▶ _SELECTED PASSAGE_
IN THE COURT OF APPEALS OF IOWA

No. 15-2058 Filed August 16, 2017

JAMES EDWARD WINESBERRY, Applicant-Appellant,

vs.

STATE OF IOWA, Respondent-Appellee. ________________________________________________________________

Appeal from the Iowa District Court for Polk County, Mary Pat Gunderson,

Judge.

James Edward Winesberry appeals from the dismissal of his application

for postconviction relief. AFFIRMED.

Jeremy L. Merrill of Lubinus Law Firm, P.L.L.C., Des Moines, for

appellant.

Thomas J. Miller, Attorney General, and Genevieve Reinkoester, Assistant

Attorney General, for appellee State.

Considered by Danilson, C.J., and Potterfield and Bower, JJ. 2

DANILSON, Chief Judge.

James Edward Winesberry appeals from the dismissal of his application

for postconviction relief (PCR). He contends the court erred by granting the

State’s motion for summary judgment before the completion of the discovery

process. He further contends his counsel was ineffective for failing to timely file

an amended application in the proceedings, thus prejudicing him. The court did

not err in granting summary judgment, and Winesberry’s ineffectiveness claim

fails. We affirm.

I. Background Facts and Proceedings

In December 2013, Winesberry pled guilty to possession of a controlled

substance (Benzylpiperazine) with intent to deliver as a second or subsequent

offender, possession of controlled substance (marijuana) with intent to deliver,

failure to affix a tax stamp (marijuana), and felon in possession of a firearm. The

court sentenced him to consecutive terms of imprisonment not to exceed thirty-

five years.

▶ _INFORMATION SUPPLIED_
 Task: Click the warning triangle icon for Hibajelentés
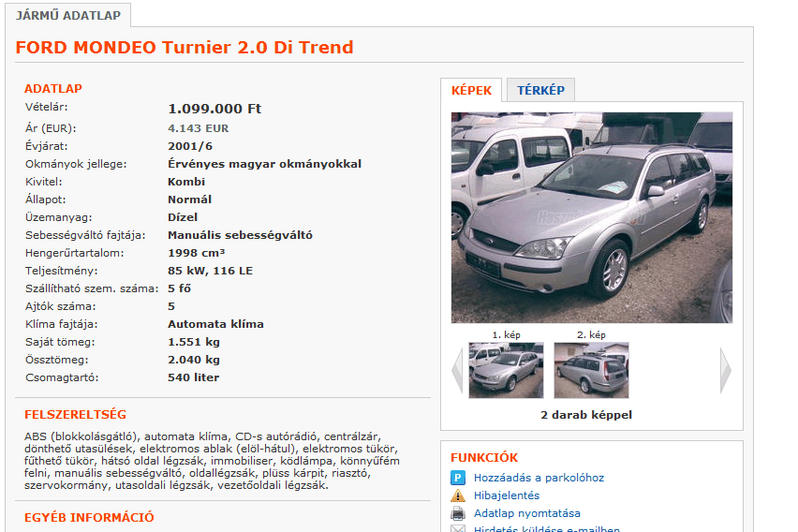coord(458,495)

▶ _THE TASKS_
A: Using the Iowa appeals opinion, decide whether each statement agrees with it: (i) The district court judge in the case was Mary Pat Gunderson. (ii) Winesberry pled guilty in December 2014. (iii) Winesberry's prison terms were ordered to run concurrently. Answer yes or no for each and quote the deciding words.
B: List every offense to which, according to the Iowa appeals opinion, Winesberry pled guilty.
C: Continue the Iowa appeals opinion in Winesberry's case after its last sentence.

▶ _TASK RESULTS_
A:
(i) Yes: "Mary Pat Gunderson"
(ii) No: "In December 2013, Winesberry pled guilty"
(iii) No: "consecutive terms of imprisonment"

B:
1. Possession of a controlled substance (Benzylpiperazine) with intent to deliver as a second or subsequent offender
2. Possession of controlled substance (marijuana) with intent to deliver
3. Failure to affix a tax stamp (marijuana)
4. Felon in possession of a firearm

C:
In February 2014, Winesberry appealed, arguing his trial counsel was

ineffective in failing to challenge the factual basis for his pleas. State v.

Winesberry, No 14–0128, 2014 WL 5862040, at *1 (Iowa Ct. App. Nov. 13,

2014). This court affirmed his convictions, finding his trial counsel had no duty to

raise a meritless issue. Id. at *2. The supreme court denied further review and

procedendo was issued.

In February 2015, Winesberry filed a pro se application for PCR,

reasserting his pleas lacked a factual basis and counsel was ineffective in

permitting him to plead guilty. 3

On April 24, 2015, the district court entered an order appointing counsel

for Winesberry and instructed PCR counsel to meet with Winesberry to

investigate his claims, and if necessary, file an amended application within sixty

days. The court’s subsequent scheduling order set trial for January 20, 2016,

and required pleadings and dispositive motions be filed sixty days before trial and

discovery be completed thirty days before trial.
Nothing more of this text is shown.